In 1993, Fu-Schnickens began work on its second album. The group recorded a fast-paced song called "[[What's Up Doc? (Can We Rock)
|What's Up, Doc?]]" which featured a sample of Bugs Bunny saying his famous catchphrase. But the group could not get sample clearance from Warner Bros. so the song was shelved. Meanwhile, the then-rookie NBA star Shaquille O'Neal was a media sensation. In many interviews, he talked about his love of hip hop music and stated that the Fu-Schnickens were his favorite hip hop group. This prompted the group to contact O'Neal for a collaboration. O'Neal recorded a verse that was added on to the already-recorded "What's Up, Doc?" with the group and O'Neal saying "What's up, doc?" to replace the Bugs Bunny sample. Although the group had not yet completed work on its album, the song was quickly released as a single to capitalize on O'Neal's popularity. The single was a top-40 hit in the summer of 1993, which briefly propelled the group into the mainstream. The group's second album, Nervous Breakdown, did not arrive until 1994.

The group took part in a huge performance on the finale of The Arsenio Hall Show, alongside the likes of KRS-One, Wu-Tang Clan, Naughty by Nature, MC Lyte, Guru, Mad Lion, Yo-Yo, Das EFX, CL Smooth, and A Tribe Called Quest.

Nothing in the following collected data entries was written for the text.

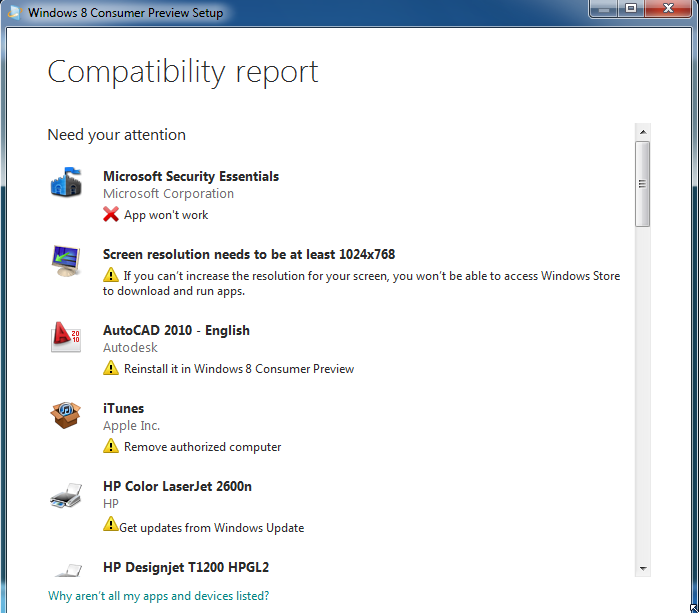Click the Microsoft Security Essentials castle icon
The width and height of the screenshot is (699, 613).
[66, 183]
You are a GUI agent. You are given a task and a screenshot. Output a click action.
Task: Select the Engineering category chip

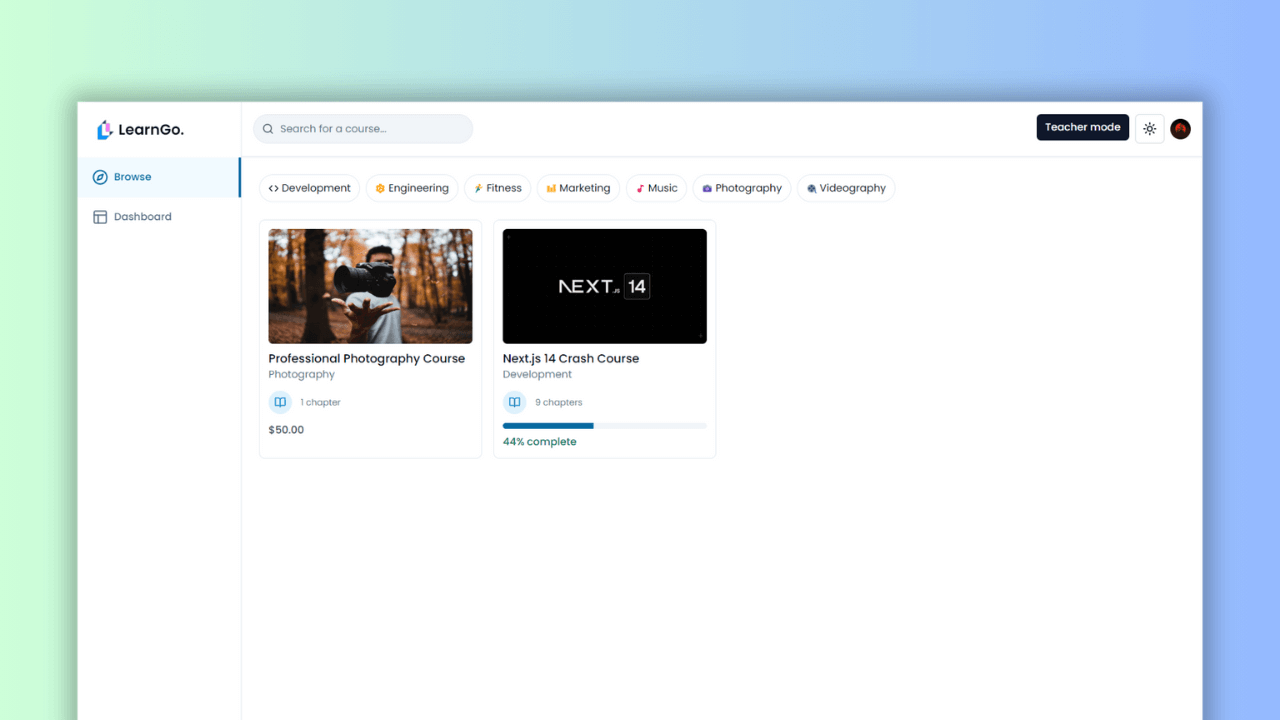411,188
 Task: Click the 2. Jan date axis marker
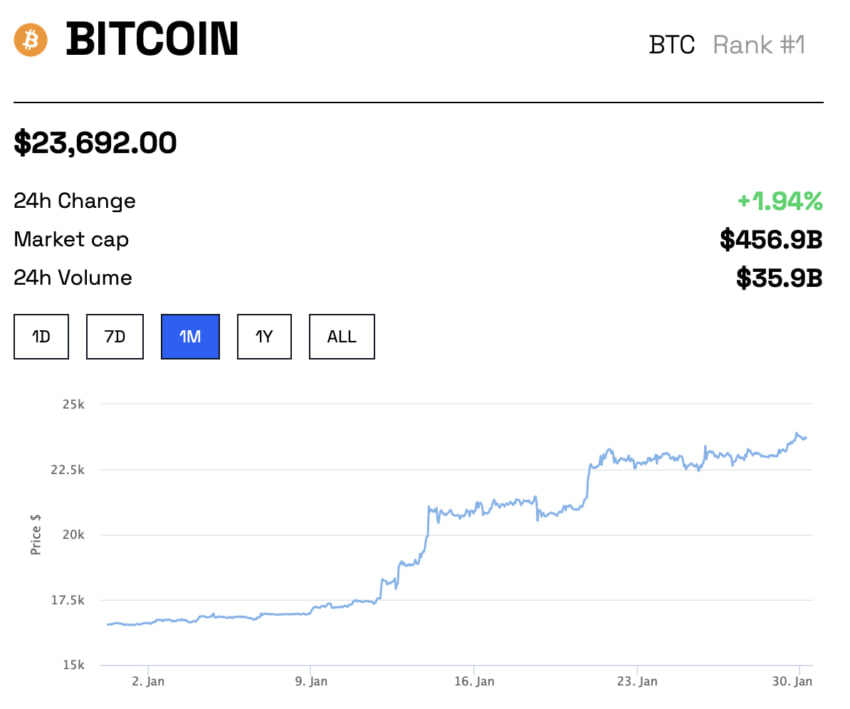pos(148,681)
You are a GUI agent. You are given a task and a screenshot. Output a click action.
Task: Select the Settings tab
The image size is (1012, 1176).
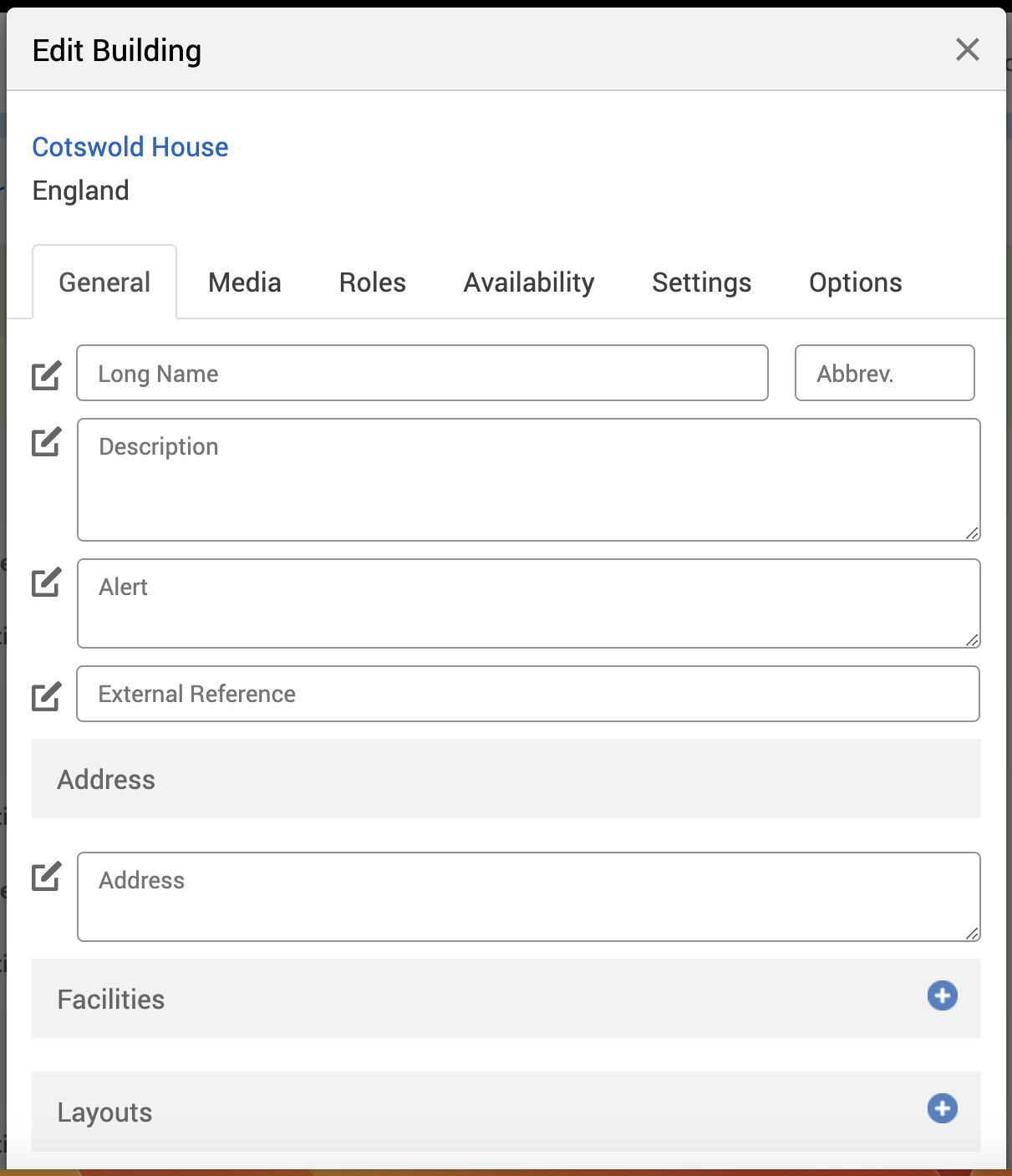(701, 283)
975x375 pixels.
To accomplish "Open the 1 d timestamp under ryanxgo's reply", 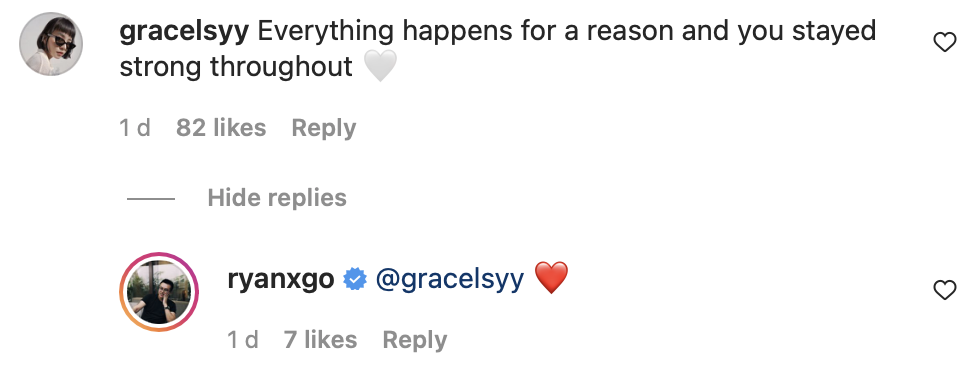I will pos(243,340).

Fu-Schnickens is also notable for its many references to martial arts films and Asian culture before Wu-Tang Clan, which eventually helped make such references popular in hip hop music.

==Discography==
===Studio albums===
- F.U. Don't Take It Personal (1992)
- Nervous Breakdown (1994)

===Compilation albums===

List of compilation albums
| Title | Album details |
|---|---|
| Greatest Hits | Released: December 1995; Label: Jive; Formats: CD, Cassette; |
| Fu-Schnickens - True Fu-Schnick | Released: September 12, 2006; Label: Sony BMG; Formats: CD; |

=== Singles ===
==== As lead artist====

List of singles, with selected chart positions and certifications, showing year released and album name
Title: Year; Peak chart positions; Certifications; Album
US: US Dance; US R&B; US Rap; AUS
"Ring the Alarm": 1991; —; —; —; 6; —; F.U. Don't Take It Personal
"La Schmoove" (featuring Phife Dawg): 1992; —; —; 30; 3; —
"True Fuschnick": —; 14; 97; 18; —
"Heavenly Father": —; —; —; —; —
"What's Up Doc? (Can We Rock)" (with Shaquille O'Neal): 1993; 39; 26; 56; 22; 59; RIAA: Gold;; Nervous Breakdown and Shaq Diesel
"Breakdown": 1994; 67; —; 38; 7; —; Nervous Breakdown
"Sum Dum Munkey": 1995; —; —; —; —; —
"Got It Covered": —; —; —; —; —; Die Hard with a Vengeance Soundtrack
"—" denotes a recording that did not chart or was not released in that territory.